[Start of Attachment]

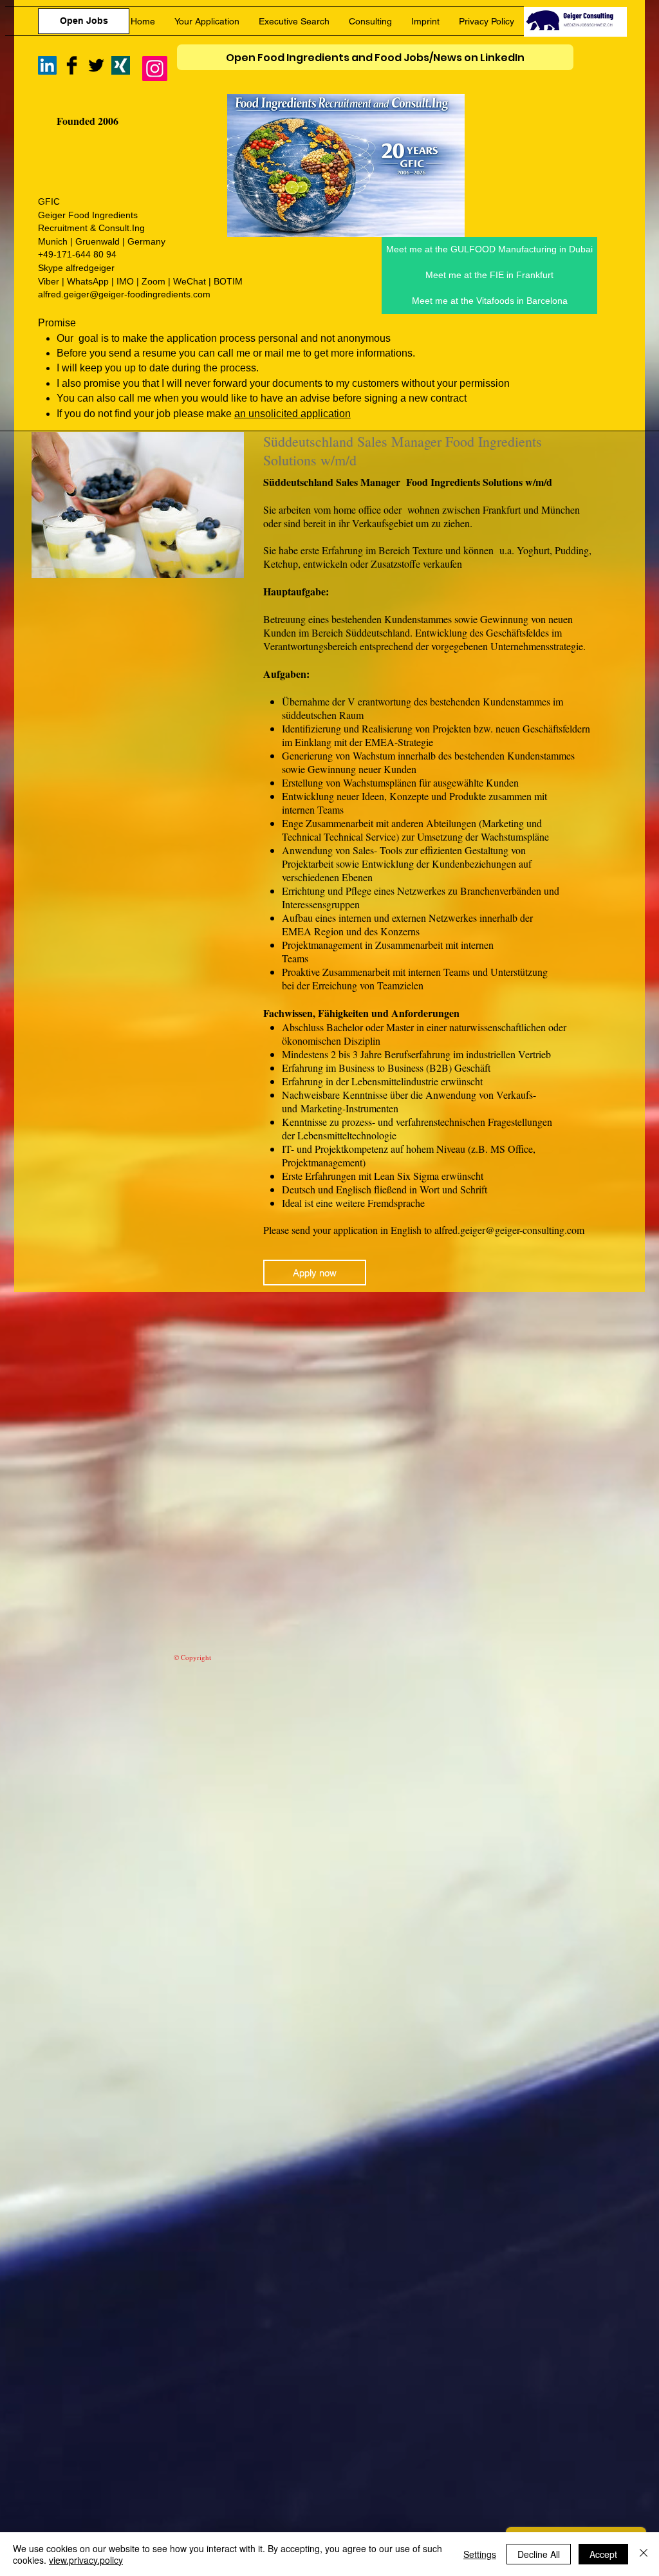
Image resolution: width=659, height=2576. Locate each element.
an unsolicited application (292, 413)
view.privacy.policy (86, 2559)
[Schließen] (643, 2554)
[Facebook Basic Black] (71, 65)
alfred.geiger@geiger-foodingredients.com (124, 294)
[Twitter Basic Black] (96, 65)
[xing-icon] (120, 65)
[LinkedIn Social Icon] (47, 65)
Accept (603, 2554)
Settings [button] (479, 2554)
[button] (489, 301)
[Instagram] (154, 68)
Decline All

[End of Attachment]
[Start of Attachment]

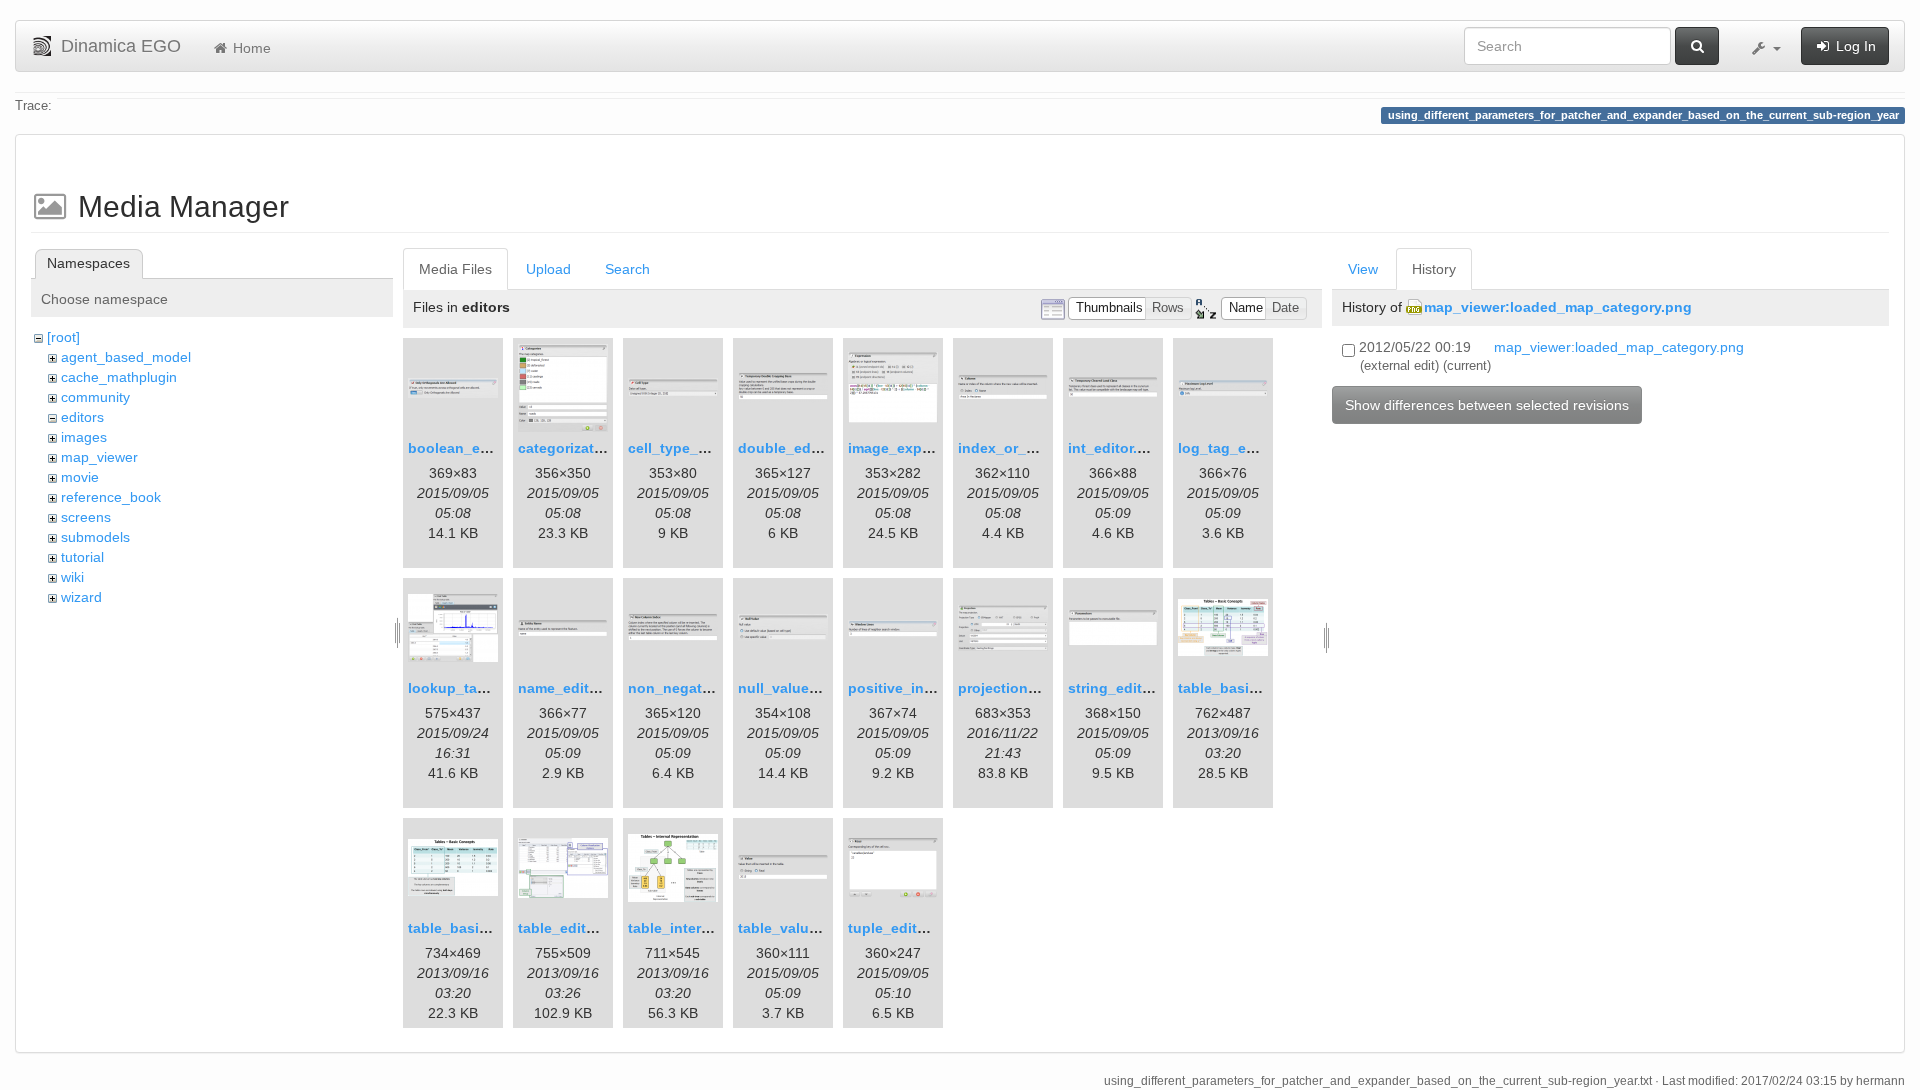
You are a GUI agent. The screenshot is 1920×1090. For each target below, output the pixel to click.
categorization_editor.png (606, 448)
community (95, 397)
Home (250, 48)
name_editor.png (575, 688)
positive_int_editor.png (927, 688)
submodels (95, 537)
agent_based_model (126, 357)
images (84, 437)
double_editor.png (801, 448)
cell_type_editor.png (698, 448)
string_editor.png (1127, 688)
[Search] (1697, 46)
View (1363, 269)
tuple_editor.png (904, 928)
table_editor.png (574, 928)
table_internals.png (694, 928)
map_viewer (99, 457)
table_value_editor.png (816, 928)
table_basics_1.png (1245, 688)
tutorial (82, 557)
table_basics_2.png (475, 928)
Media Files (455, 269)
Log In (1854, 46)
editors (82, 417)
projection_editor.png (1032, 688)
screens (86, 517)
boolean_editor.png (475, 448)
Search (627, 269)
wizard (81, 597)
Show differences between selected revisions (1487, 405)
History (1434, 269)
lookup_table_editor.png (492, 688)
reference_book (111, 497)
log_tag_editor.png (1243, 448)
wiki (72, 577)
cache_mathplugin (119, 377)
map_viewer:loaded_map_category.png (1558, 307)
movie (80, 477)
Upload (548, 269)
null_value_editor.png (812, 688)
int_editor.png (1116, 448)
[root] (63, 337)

[End of Attachment]

What to work on ▸ Find the line with "name_editor.png (575, 688)" in the entries above. Retype it and each line after it, exactly, through the line with "tutorial (82, 557)", and stop there.

Result of the exercise ▸
name_editor.png (575, 688)
positive_int_editor.png (927, 688)
submodels (95, 537)
agent_based_model (126, 357)
images (84, 437)
double_editor.png (801, 448)
cell_type_editor.png (698, 448)
string_editor.png (1127, 688)
[Search] (1697, 46)
View (1363, 269)
tuple_editor.png (904, 928)
table_editor.png (574, 928)
table_internals.png (694, 928)
map_viewer (99, 457)
table_value_editor.png (816, 928)
table_basics_1.png (1245, 688)
tutorial (82, 557)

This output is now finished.